Created by the UN Assembly in March 2006 as the principal body dealing with human rights, the United Nations Human Rights Council is an inter-governmental institution within the United Nations system. The main responsibility of the 47 countries that sit in the council is to promote and protect human rights around the world. Its 47 seats are occupied by member states elected for three-year terms. Based on equitable geographical distribution, the seats are divided as follow: Africa 13 seats, Asia‑Pacific 13 seats, Eastern Europe 6 seats, Latin America and Caribbean 8 seats, and Western Europe and other countries 7 seats. On 16 October 2017, the UN General Assembly elected, by secret ballot, 15 countries to serve in the council. Those elected were Afghanistan, Angola, Australia, Chile, Democratic Republic of the Congo (DRC), Mexico, Nepal, Nigeria, Pakistan, Peru, Qatar, Senegal, Slovakia, Spain and Ukraine.  All will serve three-year terms beginning on 1 January 2018.

Even though most of the newly elected countries don’t have a good score on human right related issues, the DRC’s victory has sparked a lot of critics. The shocked and satirical critics came from Britain, the United States and rights groups in and outside the DRC.

To those who have been objectively following and researching on the DRC’s conflict, few if not nobody can applaud the DRC’s victory because of its horrible human rights record. In 2016, the UN's Human Rights Office reported that of more than 5,190 human rights violations and abuses recorded in the DRC in 2016, 64 percent were committed by the Congolese army and police.  At the same time Ida Sawyer, the Central Africa Director at Human Right Watch, reported that on September 30, DRC security forces arbitrarily arrested 49 activists from several citizens’ movements protesting the failure to hold presidential elections before the end of this year. Activists from Struggle for Change (LUCHA), Countdown (Compte à Rebours), and Bell of the People (Kengele ya Raia) were arrested in the eastern cities of Goma and Kisangani.  

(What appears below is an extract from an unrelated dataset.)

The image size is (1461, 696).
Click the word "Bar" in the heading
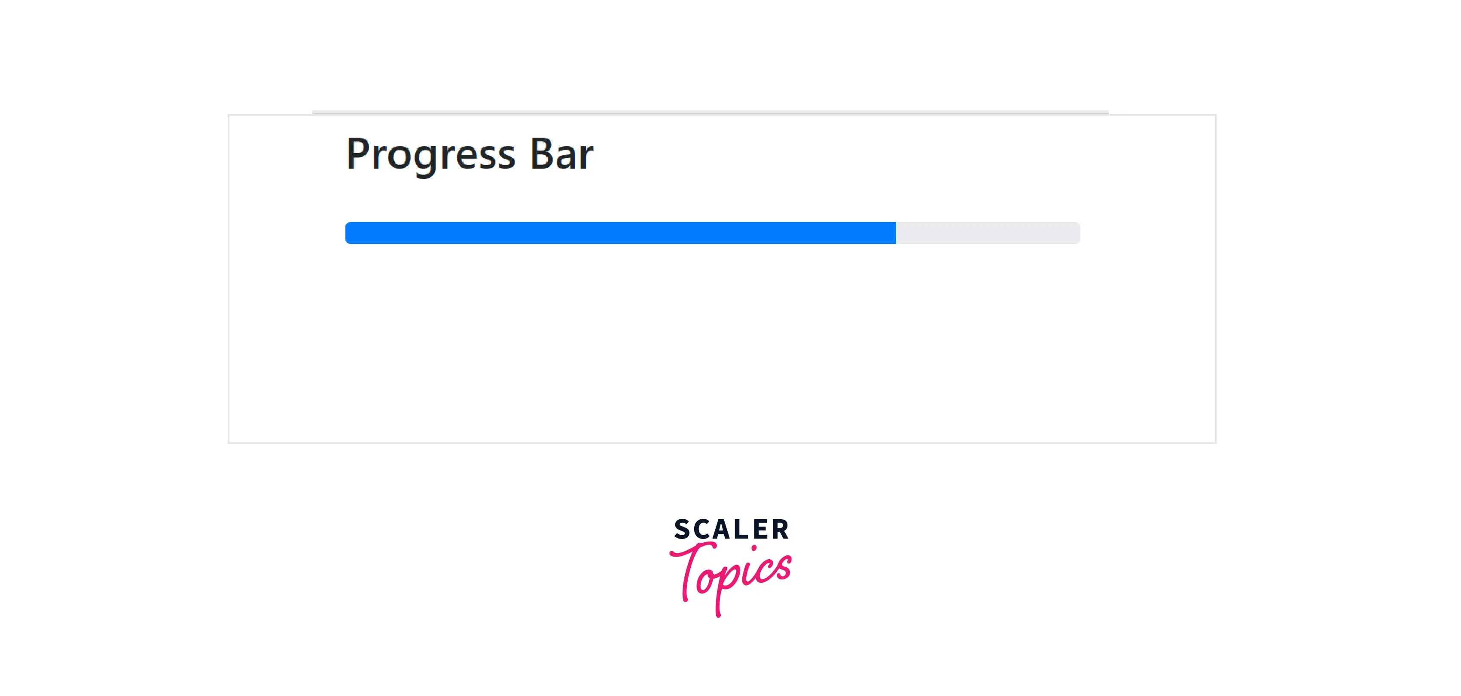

In a recent human rights report that is based on interviews with 96 people who had fled to neighboring Angola to escape the violence in Kamonia territory in Kasai, the UN team was able to confirm that between 12 March and 19 June some 251 people were the victims of extrajudicial and targeted killings. These included 62 children, of which 30 were aged under eight. Interviewees indicated that local security forces and other officials actively fomented, fueled and occasionally led attacks based on ethnicity. The human rights violations were also reported by the UN Mission in the DRC, which identified at least 80 mass graves in the Kasais. Marie Ange Mushobekwa, the current DRC’s human rights minister, told the UN Human Rights Committee that 1300 people have lost their lives during the Kasais crisis. Despite its ugly human rights face the DRC won the UN seat.   

The above reports and statistics are more than enough to support those who believe that the DRC should not sit together with those who are assigned to protect and promote human rights in the globe. It is very disturbing and frustrating that the DRC won the seat with 151 votes while it only needed 97.

This victory sends a loud message that may be tactically unknown to the Congolese human right activists and their partners. From this result, the message is simple: human right activism with zero diplomatic support, weak lobbying strategy, together with ambiguous understanding of geopolitics does no work in an unjust international system that uses unfair and dishonest principles. Stopping the DRC from sitting in the council could not happen by simply making declarations and sit-ins outside western embassies and consulates. It needed a very sophisticated strategy and lobbying at the regional, continental and global levels. This is explained by two critical facts, which the human rights activists should have taken into consideration: the DRC is representing Africa as a region not itself; and African countries are not the only voters. 

Strategically, the Congolese opposition leaders should have supported the human rights activists. Their support could help the activists to lobby and get their message across other relevant and powerful actors within the international system. In this case the opposition leaders are to be blamed because they did not provide support.  They failed to use their diplomatic contacts and lobbying methods in support of the call made by Congolese activists. This can be explained by their inability to understand that for Kinshasa the UN Human Rights Council is a strategic global institution. Strategic because the legitimacy of the Joseph Kabila regime is contested because of its inability to organize elections last December. In power since 2001, Joseph Kabila officially ended his term in office on 26 December 2016, but he was allowed to remain in power after a political negotiation with the opposition and civil society. The deal was signed in exchange for a guarantee that elections will be held in December this year.      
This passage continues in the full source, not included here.